В какой-то степени звонок Стася Куликова был неким тревожным сигналом, неприятно отозвавшимся в левой половине груди.

На воле все было не так, многое выглядело сложнее и запутаннее, чем в обычной камере, от пола до потолка забитой заключенными. В хате каждый знает свою роль и исполняет ее безошибочно, как опытный музыкант в большом симфоническом оркестре. А вот первая скрипка всегда единственная, как правило, такой человек обладает абсолютным слухом, он не только задает нужную тональность, но и безжалостно выявляет фальшь, возникающую в гармонии звуков, после чего немедленно привлекает виновного к ответу. Такие люди в камерах и лагерях называются «смотрящими». Именно им, как верховным владыкам, дано неотъемлемое право карать и миловать.

Назар Колотый был одним из таких избранных.

Прожив на воле немногим более полугода, он так и не сумел в полной мере усвоить нестандартные порядки мирского бытия, где все масти перепутаны, словно в бестолковой колоде, а валеты, расставив недружелюбно пальцы, пытаются нацепить на себя красную мантию и, брызжа во все стороны ядовитой слюной, силятся играть роль королей. Обыкновенные шутовские попугаи! Даже «шестерки», нанизав на пальцы золотые перстни, с успехом маскируются под добропорядочных «блатных».

В этом плане камера категорична и абсолютно надежна, трудно представить, чтобы «петух», вспорхнув с параши, вдруг возомнил себя пророком. Если подобное и случится, то поступок воспринимается как умелая клоунада. На воле все обстоит совершенно иначе, и страшно выходить за порог, чтобы случайно не испоганить великокняжеские бармы о поносную сорочку вчерашнего отверженного.
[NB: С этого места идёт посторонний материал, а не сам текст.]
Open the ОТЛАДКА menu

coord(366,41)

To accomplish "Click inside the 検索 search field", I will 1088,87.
Однажды запачкавшись, невозможно будет вытравить приставший запашок даже керосином.

Стась Куликов не подчинялся никому.

Про таких говорят «подпоясанный ломом». Запаха от его куртки не уловишь — масти не той, да и брезглив неимоверно, с «чертилами» водиться не станет, а вот неприятностей от него можно натерпеться немало. На пакости он мастак, с ним и держи ухо востро!
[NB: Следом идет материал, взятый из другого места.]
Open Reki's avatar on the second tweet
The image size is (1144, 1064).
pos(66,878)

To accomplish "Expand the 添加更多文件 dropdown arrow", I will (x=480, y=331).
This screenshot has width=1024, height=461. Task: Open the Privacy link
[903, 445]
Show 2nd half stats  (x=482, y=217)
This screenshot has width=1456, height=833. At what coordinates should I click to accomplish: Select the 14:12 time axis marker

Внутреннее убеждение предостерегало его от возможной неприятности и повелевало сидеть в удобном кресле и, предавшись воспоминаниям, глотать холодное пивко из узенького горлышка. Однако жажда справедливого возмездия не давала Колотому покоя и действовала на него подобно занозе, безжалостно вспоровшей нежную кожу. Рудольф должен быть наказан, это однозначно. Как человек, посмевший своим зловонным плевком осквернить святой источник. Он еще ходил, дышал, возможно, даже смеялся, но участь его была решена, «курносая» уже крепко держала его за тощую задницу.

Отринув от себя последние сомнения, Назар поковырялся заостренной спичкой в зубах, освобождаясь от налипшей воблы, и небрежным тоном произнес:

— Рудольф объявился.

— Вот как? — почти не удивившись, произнес Еникей — детина двухметрового роста.
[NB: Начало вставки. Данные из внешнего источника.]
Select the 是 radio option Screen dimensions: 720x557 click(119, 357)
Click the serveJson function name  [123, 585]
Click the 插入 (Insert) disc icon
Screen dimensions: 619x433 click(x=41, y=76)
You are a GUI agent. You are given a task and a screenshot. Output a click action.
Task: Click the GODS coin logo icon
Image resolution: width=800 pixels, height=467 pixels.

Судьба Рудольфа его интересовала мало. Как и Назар Колотый, он знал, что час «крысятника» определен, как у больного, прибитого к койке смертельным недугом. А все его потуги спастись напоминают судорожные движения рыбы, выброшенной на берег.

Он даже удивлялся, что Рудольф еще жив, потому что киллеры, заполучив нешуточный задаток, рыскали в поисках его по ближнему и дальнему зарубежью.

— Представляешь, он совсем рядом. Не думал, что судьба отвалит мне такой подарок: мы его по заграницам разыскиваем, а он в Москве решил затеряться, сучонок! — проскрипел зубами Назар Колотый. — В общем, так: собираемся и едем, я хочу быть тем человеком, который плюнет ему в глаза перед смертью!

— А не слишком ли много для него чести? — остудил Колотого Еникей.

Назар задумался. Еникей по-своему был прав, не по чину драка. Не так часто можно увидеть генерала, бегущего впереди цепи атакующих. И совсем не потому, что жизнь командующего куда весомее жизни солдата, просто все роли расписаны: не положено вору выходить на «стрелку» с рядовым «пехотинцем», запомоенному сидеть за одним столом с «мужиками» и валяться на полу даже в том случае, если для него не отыскалось «шконоря». Нарушение неписаных правил вносит в сформировавшуюся систему смуту и наносит ей большой вред.

К Еникею следовало прислушаться еще и потому, что он уже не первый год был его телохранителем — время немалое, чтобы срастись душами, — и, кроме физической мощи, обладал завидной интуицией на опасность. Сейчас она лезла из него, как металлическая стружка из холщового мешка — колюче, неприятно, — грозила оцарапать и навредить.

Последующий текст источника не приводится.